▶ _GIVEN PROBLEM A_
In the mobile journalism extract, which year was chosen as the starting point for the syllabi review?
▶ _GIVEN PROBLEM B_
Recast the rows from the line containing "Given: Insert a Code BBCode tag" through the line containing "Action: tap(470, 45)" as a numbered list, skipping blank lines.

This paper considers new and old challenges to journalism production and education, focusing on the rising field of mobile journalism. The article examines how journalism schools are adapting to the increasing integration and proliferation of mobile technologies within journalism production and consumption, and the increasing trend to incorporate technical skills training within courses. In addition, it integrates the “mobilities paradigm” to insert questions about the social meanings and implications of the “mobile turn” within journalism and journalism education, exploring how mobile subjectivities are deeply embedded within and undergird mobile journalism and journalism education infrastructures. In all, while the technical skills of mobile journalism are important to training successful professional journalists, the analysis points toward a need for the re-definition and re-orientation of mobile journalism education toward the unequal power relations and broader and societal implications of mobile journalism whereby journalists’ labor is increasingly and contradictingly more precarious, immobile, and invisible than imagined within educational priorities.

Acknowledgements

The authors would like to kindly acknowledge Drs. Hernan Galperin (University of Southern California) and Andrea Wenzel (Temple University) for their generative feedback and support in this paper’s earliest conception.

Disclosure Statement

No potential conflict of interest was reported by the authors.

Notes

1 This sample comprised the AEJMC accredited programs that were willing to give researchers access to (or made publicly available) their back catalogue of syllabi.

2 During a review of academic literature and public press coverage of mobile journalism the researchers noted an uptake of concern in the topic around 2008 and increasing thereafter. 2010 was therefore chosen as an appropriate date for starting the syllabi review because researchers expected education programs to have taken on mobile concerns by this time, reflecting popular and academic discourse.

3 The pilot school was the researchers’ home institution.

4 Although, it should be noted that few of these offerings appeared to be “core” classes, rather they were presented as optional courses students could elect to partake in.

▶ _RAW DATA_
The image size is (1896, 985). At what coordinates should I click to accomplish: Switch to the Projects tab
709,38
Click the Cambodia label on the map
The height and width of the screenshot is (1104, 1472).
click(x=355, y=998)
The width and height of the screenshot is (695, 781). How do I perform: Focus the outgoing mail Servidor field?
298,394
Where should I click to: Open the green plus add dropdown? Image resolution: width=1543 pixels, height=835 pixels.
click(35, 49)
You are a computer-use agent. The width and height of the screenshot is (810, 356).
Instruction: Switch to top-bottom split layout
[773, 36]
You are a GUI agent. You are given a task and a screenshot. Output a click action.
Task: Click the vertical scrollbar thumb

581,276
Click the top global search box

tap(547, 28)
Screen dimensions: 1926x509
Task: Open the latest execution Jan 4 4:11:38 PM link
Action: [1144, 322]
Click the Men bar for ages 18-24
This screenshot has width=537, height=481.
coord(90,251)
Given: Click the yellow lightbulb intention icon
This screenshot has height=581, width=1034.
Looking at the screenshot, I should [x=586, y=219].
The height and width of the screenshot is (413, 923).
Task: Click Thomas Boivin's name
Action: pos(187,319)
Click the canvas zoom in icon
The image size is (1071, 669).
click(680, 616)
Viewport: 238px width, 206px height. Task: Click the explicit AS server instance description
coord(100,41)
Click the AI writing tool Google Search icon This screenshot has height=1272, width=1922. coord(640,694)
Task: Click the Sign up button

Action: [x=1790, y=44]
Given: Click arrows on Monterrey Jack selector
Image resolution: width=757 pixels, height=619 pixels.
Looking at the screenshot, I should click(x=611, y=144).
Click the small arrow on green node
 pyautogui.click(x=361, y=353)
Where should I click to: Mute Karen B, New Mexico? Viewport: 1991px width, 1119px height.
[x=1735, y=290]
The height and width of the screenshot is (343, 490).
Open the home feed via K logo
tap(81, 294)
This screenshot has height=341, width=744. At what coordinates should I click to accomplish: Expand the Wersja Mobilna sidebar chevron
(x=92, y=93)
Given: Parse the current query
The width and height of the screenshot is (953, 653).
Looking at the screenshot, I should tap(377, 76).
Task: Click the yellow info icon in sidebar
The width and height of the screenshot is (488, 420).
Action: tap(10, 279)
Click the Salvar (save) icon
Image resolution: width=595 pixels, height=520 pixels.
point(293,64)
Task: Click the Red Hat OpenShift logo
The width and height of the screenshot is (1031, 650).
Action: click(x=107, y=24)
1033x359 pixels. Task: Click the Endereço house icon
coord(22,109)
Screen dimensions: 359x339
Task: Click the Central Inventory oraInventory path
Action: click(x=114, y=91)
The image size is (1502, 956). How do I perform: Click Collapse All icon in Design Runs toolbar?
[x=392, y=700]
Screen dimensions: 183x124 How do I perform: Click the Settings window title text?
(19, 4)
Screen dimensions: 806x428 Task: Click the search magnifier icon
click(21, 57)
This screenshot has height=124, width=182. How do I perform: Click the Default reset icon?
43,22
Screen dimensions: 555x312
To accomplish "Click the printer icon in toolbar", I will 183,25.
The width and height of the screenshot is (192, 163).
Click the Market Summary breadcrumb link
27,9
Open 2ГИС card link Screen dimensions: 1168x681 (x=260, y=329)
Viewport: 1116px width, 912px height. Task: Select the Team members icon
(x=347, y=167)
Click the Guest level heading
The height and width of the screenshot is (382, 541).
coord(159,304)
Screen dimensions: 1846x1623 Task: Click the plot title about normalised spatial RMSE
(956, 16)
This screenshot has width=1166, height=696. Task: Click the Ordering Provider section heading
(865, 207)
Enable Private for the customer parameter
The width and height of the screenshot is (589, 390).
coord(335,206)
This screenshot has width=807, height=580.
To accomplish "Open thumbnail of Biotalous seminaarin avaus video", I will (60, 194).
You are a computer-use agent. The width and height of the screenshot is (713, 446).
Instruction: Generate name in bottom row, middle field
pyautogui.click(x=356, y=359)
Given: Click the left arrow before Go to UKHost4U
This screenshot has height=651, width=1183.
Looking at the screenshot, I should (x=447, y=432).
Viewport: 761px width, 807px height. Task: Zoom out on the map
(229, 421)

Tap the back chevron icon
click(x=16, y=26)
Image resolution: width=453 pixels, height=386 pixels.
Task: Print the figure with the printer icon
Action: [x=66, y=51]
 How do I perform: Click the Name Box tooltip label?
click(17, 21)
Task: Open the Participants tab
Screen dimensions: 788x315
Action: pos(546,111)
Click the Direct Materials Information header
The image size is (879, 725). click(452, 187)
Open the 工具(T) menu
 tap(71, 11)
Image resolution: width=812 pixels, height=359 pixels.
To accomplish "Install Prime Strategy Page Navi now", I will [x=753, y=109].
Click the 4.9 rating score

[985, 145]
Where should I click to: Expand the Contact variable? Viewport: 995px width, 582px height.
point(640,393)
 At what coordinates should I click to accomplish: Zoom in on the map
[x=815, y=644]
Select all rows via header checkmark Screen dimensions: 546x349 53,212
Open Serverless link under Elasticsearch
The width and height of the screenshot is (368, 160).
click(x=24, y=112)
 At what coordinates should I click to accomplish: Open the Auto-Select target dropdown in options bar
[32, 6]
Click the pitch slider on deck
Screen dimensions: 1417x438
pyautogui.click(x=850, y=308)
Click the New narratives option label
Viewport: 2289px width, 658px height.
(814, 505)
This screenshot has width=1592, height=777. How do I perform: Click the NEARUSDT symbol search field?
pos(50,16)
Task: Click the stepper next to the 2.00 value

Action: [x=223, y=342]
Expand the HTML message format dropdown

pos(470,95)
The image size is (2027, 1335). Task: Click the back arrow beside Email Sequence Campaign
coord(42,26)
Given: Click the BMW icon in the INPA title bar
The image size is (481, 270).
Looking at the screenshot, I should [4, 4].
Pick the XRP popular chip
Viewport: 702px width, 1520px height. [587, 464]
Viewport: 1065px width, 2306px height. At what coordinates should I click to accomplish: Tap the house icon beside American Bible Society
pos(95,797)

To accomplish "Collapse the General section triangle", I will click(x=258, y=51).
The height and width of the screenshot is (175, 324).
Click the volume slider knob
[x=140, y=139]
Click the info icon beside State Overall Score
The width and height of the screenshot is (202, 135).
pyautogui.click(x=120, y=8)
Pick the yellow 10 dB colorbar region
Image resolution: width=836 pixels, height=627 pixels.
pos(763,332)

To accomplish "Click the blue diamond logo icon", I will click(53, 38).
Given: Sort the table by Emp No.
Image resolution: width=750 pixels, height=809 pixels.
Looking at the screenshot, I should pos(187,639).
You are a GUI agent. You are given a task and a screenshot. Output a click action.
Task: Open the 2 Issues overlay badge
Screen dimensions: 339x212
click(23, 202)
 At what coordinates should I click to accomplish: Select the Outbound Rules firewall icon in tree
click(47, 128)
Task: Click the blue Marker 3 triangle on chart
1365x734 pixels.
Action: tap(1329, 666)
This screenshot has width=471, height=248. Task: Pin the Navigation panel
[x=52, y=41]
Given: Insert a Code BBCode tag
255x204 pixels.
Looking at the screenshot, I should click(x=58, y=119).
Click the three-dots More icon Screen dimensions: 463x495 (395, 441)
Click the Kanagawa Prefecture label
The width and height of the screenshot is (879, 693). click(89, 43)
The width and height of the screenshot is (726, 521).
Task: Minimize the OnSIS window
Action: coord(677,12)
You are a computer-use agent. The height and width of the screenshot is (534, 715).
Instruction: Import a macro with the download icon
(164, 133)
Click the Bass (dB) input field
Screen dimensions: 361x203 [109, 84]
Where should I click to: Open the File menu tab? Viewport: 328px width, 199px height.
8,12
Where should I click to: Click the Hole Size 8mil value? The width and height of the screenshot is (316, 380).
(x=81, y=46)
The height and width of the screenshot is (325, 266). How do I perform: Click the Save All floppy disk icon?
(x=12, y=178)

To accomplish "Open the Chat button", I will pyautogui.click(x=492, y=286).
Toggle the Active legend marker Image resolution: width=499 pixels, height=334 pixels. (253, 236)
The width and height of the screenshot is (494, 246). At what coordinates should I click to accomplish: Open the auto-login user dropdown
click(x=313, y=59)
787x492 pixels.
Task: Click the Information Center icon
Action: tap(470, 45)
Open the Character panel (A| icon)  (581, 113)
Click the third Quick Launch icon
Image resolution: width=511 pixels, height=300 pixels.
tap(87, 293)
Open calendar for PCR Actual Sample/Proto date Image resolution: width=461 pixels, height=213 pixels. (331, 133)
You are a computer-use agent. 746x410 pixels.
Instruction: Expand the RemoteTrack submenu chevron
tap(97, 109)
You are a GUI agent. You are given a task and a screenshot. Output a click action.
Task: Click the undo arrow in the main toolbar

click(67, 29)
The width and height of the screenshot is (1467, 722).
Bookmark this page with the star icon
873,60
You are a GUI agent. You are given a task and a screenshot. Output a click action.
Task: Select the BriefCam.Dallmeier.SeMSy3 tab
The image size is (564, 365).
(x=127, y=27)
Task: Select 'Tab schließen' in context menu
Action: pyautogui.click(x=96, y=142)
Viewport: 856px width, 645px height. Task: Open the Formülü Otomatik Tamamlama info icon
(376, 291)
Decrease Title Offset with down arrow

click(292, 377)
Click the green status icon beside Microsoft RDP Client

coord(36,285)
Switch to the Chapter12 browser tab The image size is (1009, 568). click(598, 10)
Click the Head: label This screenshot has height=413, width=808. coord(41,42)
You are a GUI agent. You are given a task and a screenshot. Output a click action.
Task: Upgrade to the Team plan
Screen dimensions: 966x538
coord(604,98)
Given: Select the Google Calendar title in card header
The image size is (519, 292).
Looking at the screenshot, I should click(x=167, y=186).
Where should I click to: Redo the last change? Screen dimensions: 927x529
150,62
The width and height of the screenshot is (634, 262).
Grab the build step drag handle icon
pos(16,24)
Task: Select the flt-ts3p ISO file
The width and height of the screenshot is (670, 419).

▶ _EXERCISE SOLUTION A_
2010

▶ _EXERCISE SOLUTION B_
1. Given: Insert a Code BBCode tag
2. 255x204 pixels.
3. Looking at the screenshot, I should click(x=58, y=119).
4. Click the three-dots More icon Screen dimensions: 463x495 (395, 441)
5. Click the Kanagawa Prefecture label
6. The width and height of the screenshot is (879, 693). click(89, 43)
7. The width and height of the screenshot is (726, 521).
8. Task: Minimize the OnSIS window
9. Action: coord(677,12)
10. You are a computer-use agent. The height and width of the screenshot is (534, 715).
11. Instruction: Import a macro with the download icon
12. (164, 133)
13. Click the Bass (dB) input field
14. Screen dimensions: 361x203 [109, 84]
15. Where should I click to: Open the File menu tab? Viewport: 328px width, 199px height.
16. 8,12
17. Where should I click to: Click the Hole Size 8mil value? The width and height of the screenshot is (316, 380).
18. (x=81, y=46)
19. The height and width of the screenshot is (325, 266). How do I perform: Click the Save All floppy disk icon?
20. (x=12, y=178)
21. To accomplish "Open the Chat button", I will pyautogui.click(x=492, y=286).
22. Toggle the Active legend marker Image resolution: width=499 pixels, height=334 pixels. (253, 236)
23. The width and height of the screenshot is (494, 246). At what coordinates should I click to accomplish: Open the auto-login user dropdown
24. click(x=313, y=59)
25. 787x492 pixels.
26. Task: Click the Information Center icon
27. Action: tap(470, 45)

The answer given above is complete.